_Request 1:_ Could you copy the passage of the SBA ineligibility bill summary between "Creates a categorical" and "SBA and applicants.", inclusive, word for word?
_Request 2:_ What comes next in the summary of the bill barring certain convicted people from SBA programs? Continue it from its final sentence.

_Document segment:_

● ● ● ● ●

Creates a categorical SBA ineligibility for people convicted of assaulting law enforcement or felony riot-related destruction of a small business — forcing new vetting and policy choices for SBA and applicants.

The Brief

The bill prohibits any person convicted of an offense relating to a misdemeanor or felony assault of a law enforcement officer, or convicted of a felony for actions during or in connection with a riot that resulted in the destruction of a “small business concern,” from receiving assistance from, through, or participating in any program administered by the Small Business Administration (SBA).

This is a narrow-but-sweeping eligibility bar: it reaches every SBA program the agency administers and ties ineligibility to two conviction categories. For compliance officers and SBA program managers, the practical issues will be definitional (what counts as a qualifying conviction, which courts’ convictions qualify), verification (how to screen applicants), and consequences for entities when owners or principals have disqualifying convictions.

The bill is short on implementation detail, so it leaves key operational decisions to the SBA and invites legal challenges on scope and process.

● ● ● ● ●

_Input data:_
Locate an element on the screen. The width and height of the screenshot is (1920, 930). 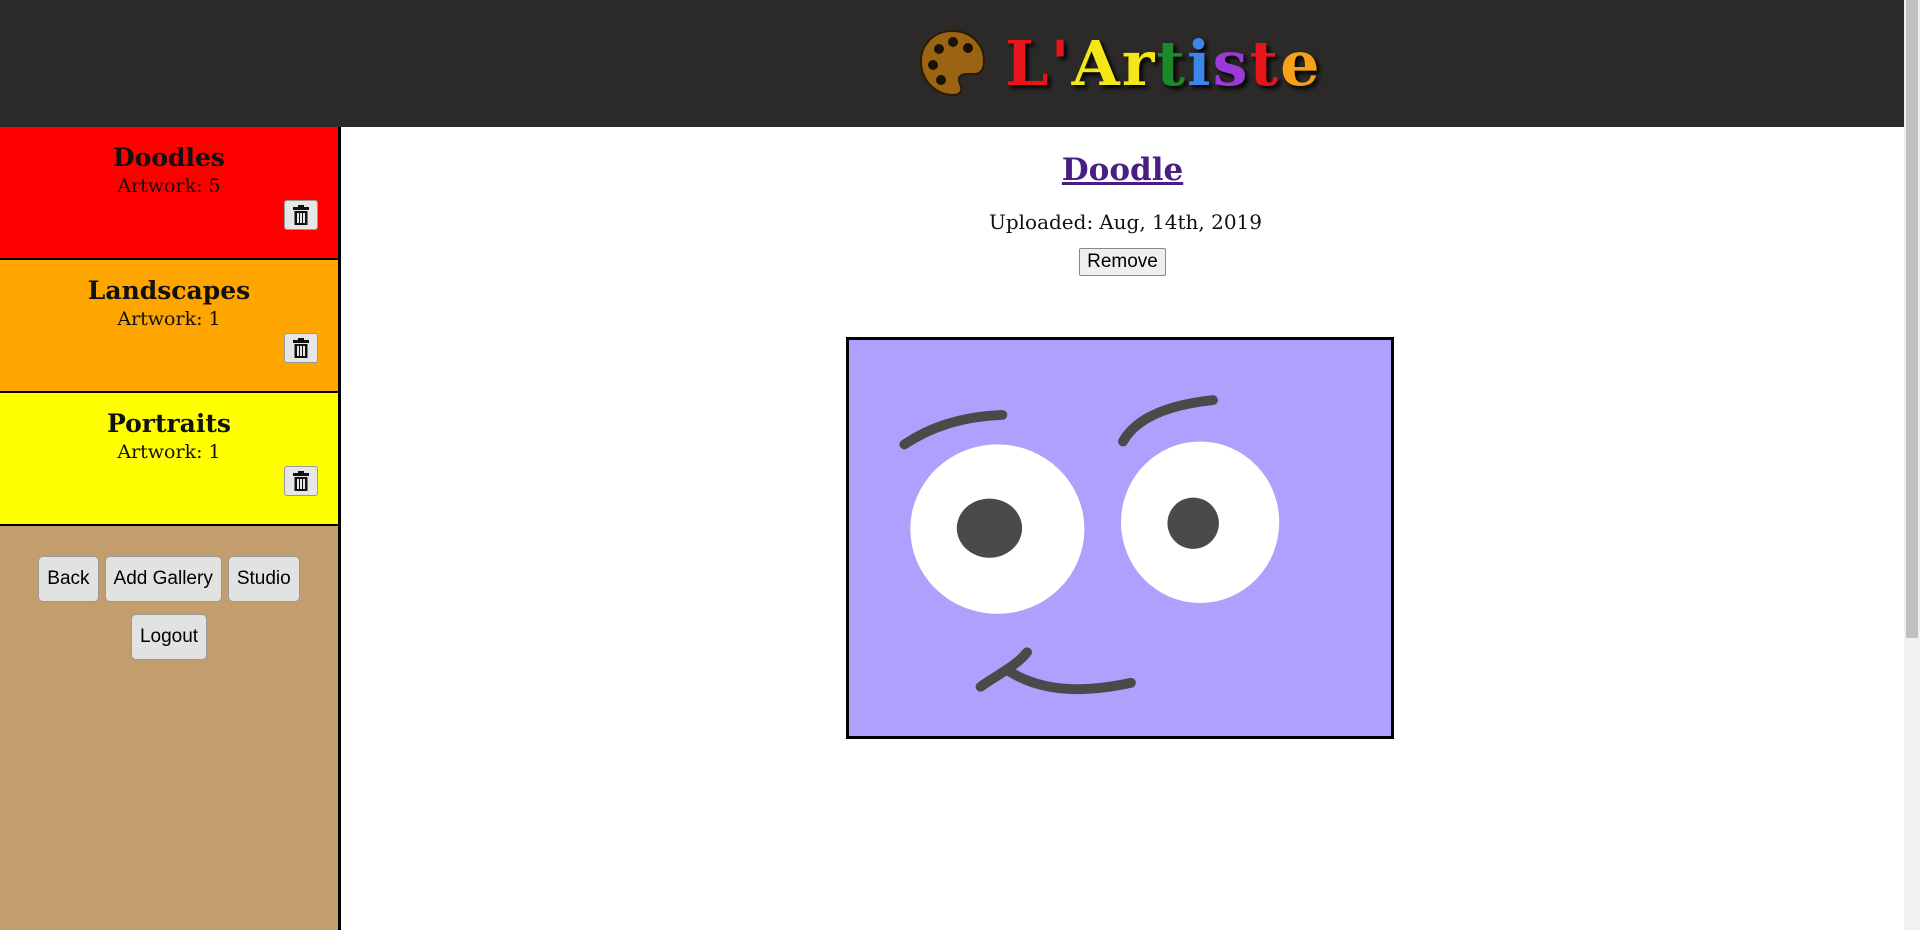
gallery-artwork-count: Artwork: 5 is located at coordinates (169, 186).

● ● ● ● ●

_Exercise output 1:_
Creates a categorical SBA ineligibility for people convicted of assaulting law enforcement or felony riot-related destruction of a small business — forcing new vetting and policy choices for SBA and applicants.

_Exercise output 2:_
At a Glance

What It Does

The bill makes individuals convicted of (1) misdemeanor or felony assault on a law enforcement officer, or (2) a felony for actions tied to a riot that destroyed a small business concern, ineligible for any assistance administered by the SBA. The ineligibility covers receiving assistance “from or through, or participate in” SBA programs.

Who It Affects

Individuals with qualifying convictions; any business whose owners, principals, or affiliates seeking SBA support have such convictions; and SBA program offices that issue loans, guarantees, disaster relief, or grants and must implement new eligibility checks.

Why It Matters

It converts criminal convictions into categorical financial disqualifiers across the full portfolio of SBA programs, shifting burden to the agency to operationalize screening and to applicants to disclose and document criminal history. That change could reduce access to federally backed capital for disqualified persons and complicate eligibility determinations for entities with connected individuals.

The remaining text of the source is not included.